Profa. Dra. Edna da Silva Polese
Em Formas de tempo e de cronotopo do
romance, Bakhtin apresenta a mutação sofrida pelo romance a partir da
antiguidade grega e apresenta-as na seguinte ordem: O romance grego – romance
de aventuras e provação; Apuleio e Petrôneo – romance de aventuras e costumes;
Biografia e autobiografia antigas – romance biográfico; O problema da inversão
histórica e do cronotopo folclórico; O romance de cavalaria; Funções do
trapaceiro, do bufão e do bobo no romance; O cronotopo de Rabelais; Fundamentos
folclóricos no cronotopo de Rabelais e, por último, o Cronotopo idílico no
romance.
Dessas chamadas “formas de tempo”, é
possível destacar os seis primeiros para adentrar algumas maneiras de se ler a
obra monumental de Ariano Suassuna.
Romance que representa um projeto ainda
inacabado, o Romance d´A Pedra do Reino e o Príncipe do Sangue do
Vai-e-volta, reúne em si não uma ou duas, mas várias das características
que a forma do romance, de acordo com os ensaios de Bakhtin, apresenta.
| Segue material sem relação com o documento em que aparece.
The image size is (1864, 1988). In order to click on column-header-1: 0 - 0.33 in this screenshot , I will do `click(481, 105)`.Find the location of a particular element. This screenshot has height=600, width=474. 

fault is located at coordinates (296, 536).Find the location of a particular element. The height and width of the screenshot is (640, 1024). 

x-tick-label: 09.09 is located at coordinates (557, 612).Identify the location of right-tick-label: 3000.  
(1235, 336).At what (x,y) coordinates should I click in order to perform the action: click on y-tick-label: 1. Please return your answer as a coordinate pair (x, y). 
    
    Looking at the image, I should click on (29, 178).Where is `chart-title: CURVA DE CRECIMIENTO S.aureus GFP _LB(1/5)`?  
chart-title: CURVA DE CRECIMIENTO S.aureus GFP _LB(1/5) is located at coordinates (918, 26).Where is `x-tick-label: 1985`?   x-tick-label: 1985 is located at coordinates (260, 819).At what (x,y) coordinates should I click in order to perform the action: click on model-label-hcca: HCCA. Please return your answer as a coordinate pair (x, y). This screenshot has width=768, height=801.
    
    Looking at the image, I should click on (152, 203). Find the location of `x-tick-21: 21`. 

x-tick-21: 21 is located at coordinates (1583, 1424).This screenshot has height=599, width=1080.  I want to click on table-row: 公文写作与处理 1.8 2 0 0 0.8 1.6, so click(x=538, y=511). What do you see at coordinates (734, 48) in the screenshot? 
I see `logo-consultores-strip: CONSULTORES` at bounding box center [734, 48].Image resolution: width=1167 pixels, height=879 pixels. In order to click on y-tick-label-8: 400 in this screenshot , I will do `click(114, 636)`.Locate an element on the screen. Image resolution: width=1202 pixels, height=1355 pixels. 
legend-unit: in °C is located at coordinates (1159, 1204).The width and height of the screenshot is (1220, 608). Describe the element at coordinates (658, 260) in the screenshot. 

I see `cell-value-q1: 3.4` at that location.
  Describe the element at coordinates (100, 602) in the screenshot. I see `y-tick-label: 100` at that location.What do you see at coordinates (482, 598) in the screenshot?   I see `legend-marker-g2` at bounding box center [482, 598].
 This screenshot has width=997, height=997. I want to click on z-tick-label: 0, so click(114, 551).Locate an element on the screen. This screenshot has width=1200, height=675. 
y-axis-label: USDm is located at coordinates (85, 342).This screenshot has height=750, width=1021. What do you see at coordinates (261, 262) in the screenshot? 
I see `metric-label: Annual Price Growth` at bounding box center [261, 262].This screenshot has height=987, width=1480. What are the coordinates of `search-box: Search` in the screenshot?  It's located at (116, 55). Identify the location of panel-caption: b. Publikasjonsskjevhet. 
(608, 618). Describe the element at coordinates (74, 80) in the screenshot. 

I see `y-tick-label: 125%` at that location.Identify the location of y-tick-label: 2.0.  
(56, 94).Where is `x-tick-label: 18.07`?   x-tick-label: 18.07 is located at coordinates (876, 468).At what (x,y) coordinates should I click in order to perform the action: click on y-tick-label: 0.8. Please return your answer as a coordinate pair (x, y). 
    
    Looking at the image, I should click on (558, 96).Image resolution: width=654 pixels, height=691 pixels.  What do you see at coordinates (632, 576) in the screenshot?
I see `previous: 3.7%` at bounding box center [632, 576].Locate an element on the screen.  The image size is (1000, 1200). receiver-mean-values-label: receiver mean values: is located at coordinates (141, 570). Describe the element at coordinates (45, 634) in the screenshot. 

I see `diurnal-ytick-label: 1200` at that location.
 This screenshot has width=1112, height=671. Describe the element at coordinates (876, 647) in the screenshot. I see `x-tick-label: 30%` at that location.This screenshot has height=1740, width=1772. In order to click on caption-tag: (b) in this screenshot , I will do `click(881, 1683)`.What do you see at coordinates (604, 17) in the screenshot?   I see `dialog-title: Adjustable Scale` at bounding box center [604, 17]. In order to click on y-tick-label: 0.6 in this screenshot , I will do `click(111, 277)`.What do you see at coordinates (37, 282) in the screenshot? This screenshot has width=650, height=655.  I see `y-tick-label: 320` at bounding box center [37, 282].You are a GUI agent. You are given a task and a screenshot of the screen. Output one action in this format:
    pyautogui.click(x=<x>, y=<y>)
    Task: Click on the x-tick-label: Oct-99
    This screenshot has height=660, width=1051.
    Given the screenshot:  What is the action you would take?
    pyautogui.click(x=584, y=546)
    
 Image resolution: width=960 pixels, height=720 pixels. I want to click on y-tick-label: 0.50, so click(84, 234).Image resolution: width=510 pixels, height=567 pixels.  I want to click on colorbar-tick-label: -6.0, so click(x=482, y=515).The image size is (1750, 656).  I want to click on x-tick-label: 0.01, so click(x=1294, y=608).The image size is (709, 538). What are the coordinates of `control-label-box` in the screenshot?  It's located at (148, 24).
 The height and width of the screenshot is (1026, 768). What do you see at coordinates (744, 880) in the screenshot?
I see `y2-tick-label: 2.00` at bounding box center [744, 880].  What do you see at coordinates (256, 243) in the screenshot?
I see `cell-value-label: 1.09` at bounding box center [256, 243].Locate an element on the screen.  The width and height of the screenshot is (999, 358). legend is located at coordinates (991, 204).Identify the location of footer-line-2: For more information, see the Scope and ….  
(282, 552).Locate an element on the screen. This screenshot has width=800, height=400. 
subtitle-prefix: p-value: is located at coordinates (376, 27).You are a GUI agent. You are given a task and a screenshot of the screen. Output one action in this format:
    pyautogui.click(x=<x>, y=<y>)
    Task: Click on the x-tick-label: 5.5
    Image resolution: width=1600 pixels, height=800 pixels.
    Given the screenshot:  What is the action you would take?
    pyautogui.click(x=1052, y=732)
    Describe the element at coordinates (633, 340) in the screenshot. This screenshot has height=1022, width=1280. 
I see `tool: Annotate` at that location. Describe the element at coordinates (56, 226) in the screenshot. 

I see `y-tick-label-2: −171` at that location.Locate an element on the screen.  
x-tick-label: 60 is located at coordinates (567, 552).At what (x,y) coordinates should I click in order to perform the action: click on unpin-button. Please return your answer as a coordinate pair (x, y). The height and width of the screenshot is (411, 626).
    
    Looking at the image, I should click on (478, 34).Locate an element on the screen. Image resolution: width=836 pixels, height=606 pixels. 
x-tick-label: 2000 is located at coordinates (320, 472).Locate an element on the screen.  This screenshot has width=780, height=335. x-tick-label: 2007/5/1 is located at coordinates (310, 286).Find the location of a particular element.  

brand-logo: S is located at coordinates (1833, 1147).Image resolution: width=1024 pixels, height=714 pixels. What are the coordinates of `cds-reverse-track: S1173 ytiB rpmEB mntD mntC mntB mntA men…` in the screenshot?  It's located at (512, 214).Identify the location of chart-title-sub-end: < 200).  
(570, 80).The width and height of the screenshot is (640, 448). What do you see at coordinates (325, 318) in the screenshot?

Se fizermos uma breve visita à abertura do
livro, já estaremos emaranhados num leque de possibilidades de leituras que a
obra possui:
As epígrafes, localizadas logo no início do
romance, podem ser utilizadas como um dos exemplos da variedade possível que a
leitura desse romance proporciona. Vale lembrar que, de acordo com o Dicionário
de Termos Literários, a epígrafe alcança o sentido moderno de representar o
lema ou divisa de uma obra, demonstrando algum tipo de articulação do conteúdo
do texto com o fragmento apresentado na epígrafe. No romance de Suassuna, fica
claro que a epígrafe tem a função articulatória, pois os “autores” relembrados
pelo autor, ou pelo narrador da obra, são, em seqüência: Dom Sebastião, o
Desejado; Dom Antônio Conselheiro; Dom Pedro I; Dom José Pereira, denominado
rei pelo narrador do texto, por ter participado do confronto ocorrido em
Princesa, Sertão da Paraíba em 1930; e Dom João Ferreira-Quaderna, o rei da
Pedra Bonita.
Desse modo, é possível perceber, logo na
abertura da obra, que a formulação de Suassuna, através de Quaderna, o
protagonista, foge aos dogmas do romance convencional, pois apresenta epígrafes
de figuras históricas que sequer são conhecidas como literárias e, ao mesmo
tempo, apresenta o link que ocorrerá com a proposta final: a elaboração
de um romance sertanejo, épico, clássico, picaresco, histórico, poético que
reviverá os acontecimentos factuais ocorridos em várias regiões do sertão
nordestino, como o massacre da Pedra do Reino, assim como fatos políticos que
envolveram vários anônimos, mas também o pai do autor, assassinado em
circunstâncias políticas à época dos acontecimentos envolvendo a figura
política de João Pessoa. Também é clara a lembrança de um dos temas recorrentes
no romance, o sebastianismo, configurado na figura do rei português, desdobrado
nas figuras de Antonio Conselheiro e João Ferreira, beatos que em diferentes
momentos agruparam seguidores numa jornada religiosa e social em busca de uma
vida melhor.
No prefácio
dessa edição de A pedra do reino, Rachel de Queirós registra:
À primeira
vez em que Ariano Suassuna me falou da Pedra do Reino disse que estava
escrevendo “um romance picaresco.” (...) Mas o paraibano me enganou. Picaresco
o livro é – ou antes, o elemento picaresco existe grandemente no romance, ou
tratado, ou obra, ou simplesmente livro - sei lá como é que diga! Porque depois
de pronto A Pedra do Reino transcende disso tudo, e é romance , é odisséia, é
poema, é sátira, é apocalipse...”
A
falta de uma qualificação exata e, principalmente por registrar o elemento
picaresco, faz do romance de Suassuna um enigma– faltam-lhes registros,
conceitos. A Pedra do Reino está dividida em 86 folhetos, enumerados em
romanos, separados em cinco livros. A continuidade desse projeto, o romance História
d´O rei degolado nas caatingas do sertão: ao sol da Onça Caetana, ainda sem
previsão de publicação, dá a idéia da dimensão do trabalho que Suassuna realiza
em sua vida literária.
[1]
BAKHTIN, Mikhail. Questões de literatura e de estética – A teoria do
romance. São Paulo: Unesp, 1993.
[1]
SUASSUNA, Ariano. Romance d´A pedra do reino e o príncipe do sangue do
vai-e-volta. 5º ed. Rio de Janeiro: José Olympio, 2004.
[1] MOISÉS,
Massaud. Dicionário de termos literários. São Paulo: Cultrix, 1999.p.